* _Selected extract_
To evaluate part 1 of HADM as whole and with protocol analyzer functionality, the traffic carried on vulnerable protocol will be directed to k-NN and LR and the rest of the traffic to ELM/MLP. Training in this phase is covered in two scenarios. In the scenario I, the incoming traffic to k-NN includes: UDPDoS + TCPDoS while the LR algorithm processes the rest of the traffic (TCP-TCPDoS). In Scenario II, all UDP traffic will be forwarded to k-NN algorithm and all TCP traffic to LR algorithm. Tables 5 and 6 show the performance evaluation for testing scenario I and II based on three metrics. The precision and recall values are measured for attack class.

Table 5. k-NN and LR detection performance for scenario I
Table 6. k-NN and LR detection performance for scenario II

As it is shown in Tables 5, 6 and 7, the computation time decreased greatly in scenario II, while the accuracy, precision and recall factors also improved. That means the HADM outperforms considerably while UDP DoS is separated from attacks carried over TCP (applying protocol analyzer). However, in this study, we only classified our input data to three categories of normal, attack and unknown and have not applied the part II of HADM yet to categorize different types of attacks, which is a factor to consider in our future work.

* _What you need to do_
1. In Scenario II of the HADM excerpt, which algorithm receives all UDP traffic?
2. Write the next few sentences of the HADM excerpt, picking up right after its last sentence.

[Collected data entries]
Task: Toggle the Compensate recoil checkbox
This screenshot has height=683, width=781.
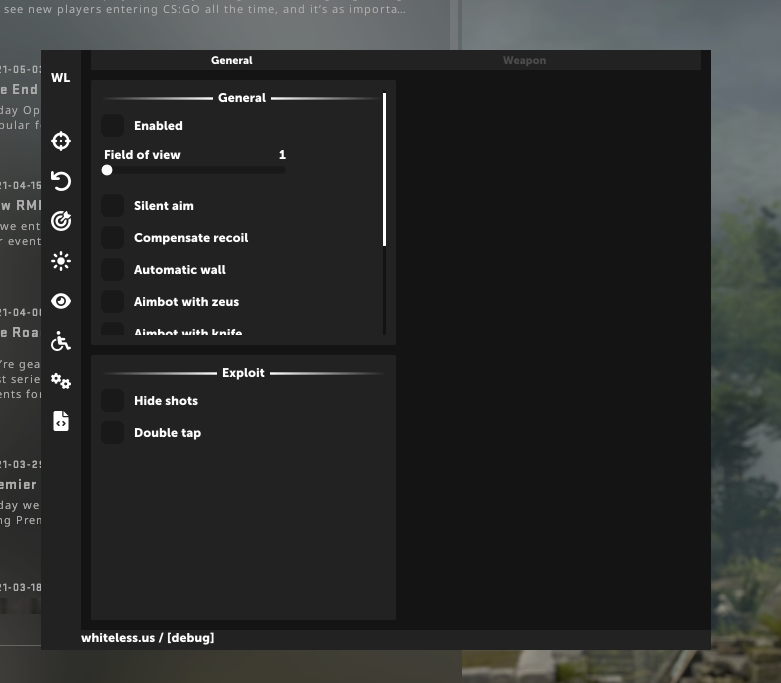Action: click(113, 238)
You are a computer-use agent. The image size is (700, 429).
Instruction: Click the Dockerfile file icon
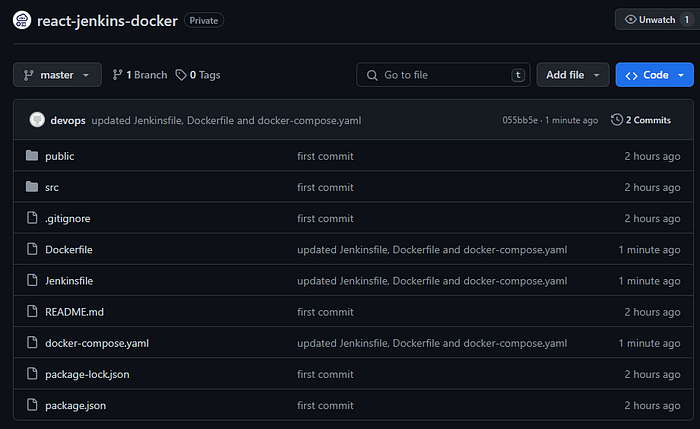click(x=32, y=249)

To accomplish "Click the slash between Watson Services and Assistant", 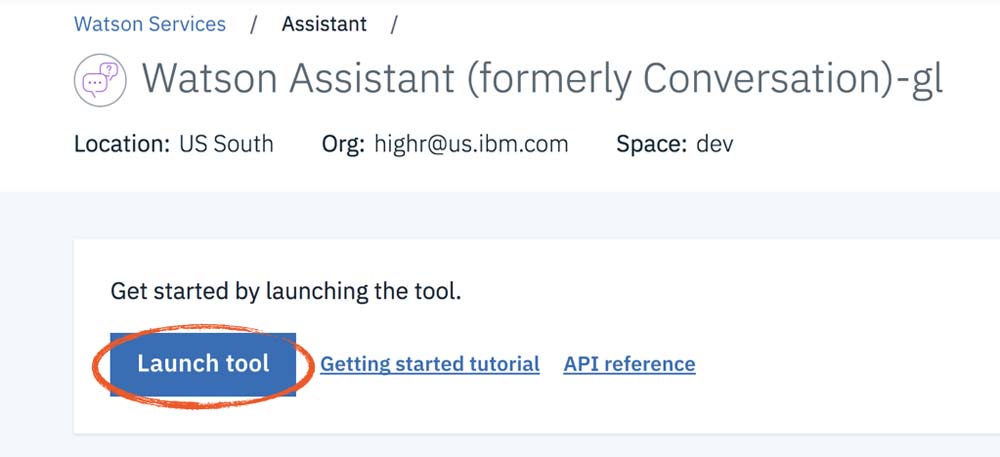I will coord(254,24).
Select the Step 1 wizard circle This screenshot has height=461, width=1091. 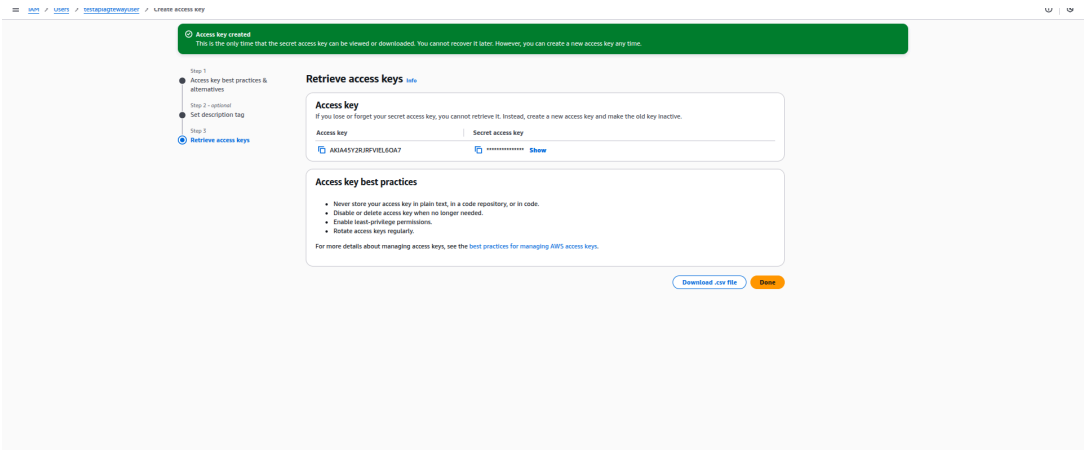(181, 80)
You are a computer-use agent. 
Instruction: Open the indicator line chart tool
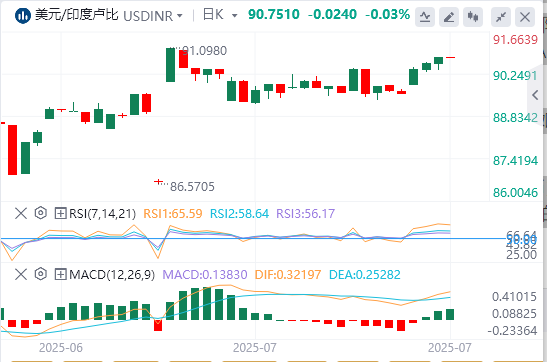[x=425, y=16]
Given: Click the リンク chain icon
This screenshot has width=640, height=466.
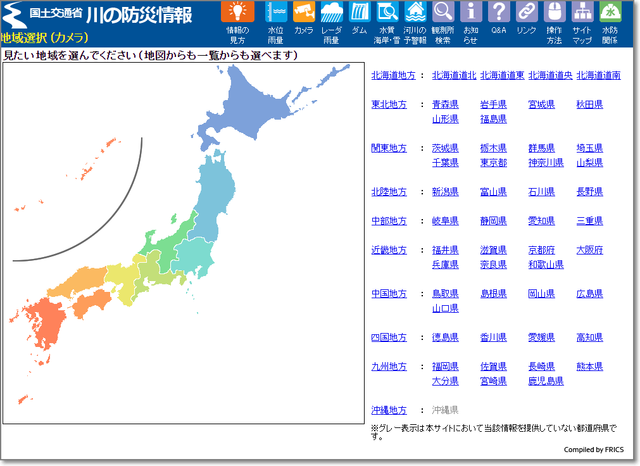Looking at the screenshot, I should [526, 13].
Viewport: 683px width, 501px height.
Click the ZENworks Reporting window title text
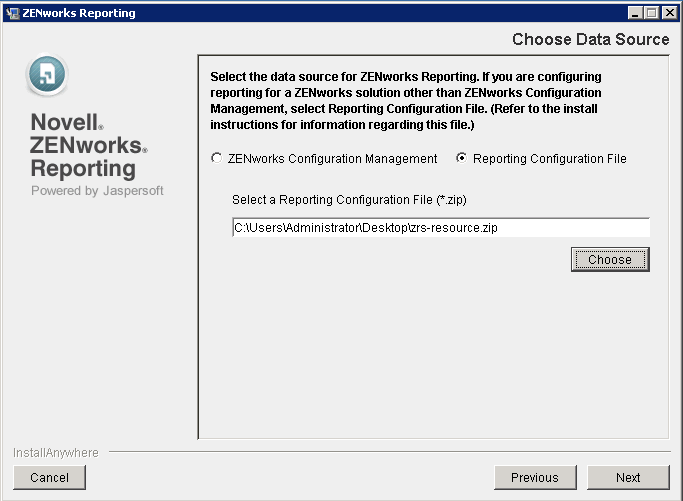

* _Responses to the tasks_
1. The k-NN algorithm.

2.
Table 7. Computation time

5 Discussion on Future Work

The proposed model compromises of two main parts where each part independently increases the efficiency of attack detection based on the factors such as precision, recall, accuracy and computation time. While part 1 of the model utilizes the protocol analyzer and mentioned algorithms are implemented for traffic filtration, reducing the processing time and increasing the accuracy, the part 2 applies a dynamic feature selection with genetic algorithm in order to classify unknown attacks and increase the accuracy as well. In current paper, in order to evaluate the performance of the part 1, the modified version of ISCX-2012 and UNSW-N15 datasets with diverse attacks have been used. The performance of the part 1 is compared for two scenarios where UDP DoS is separated from other protocols and where it is not.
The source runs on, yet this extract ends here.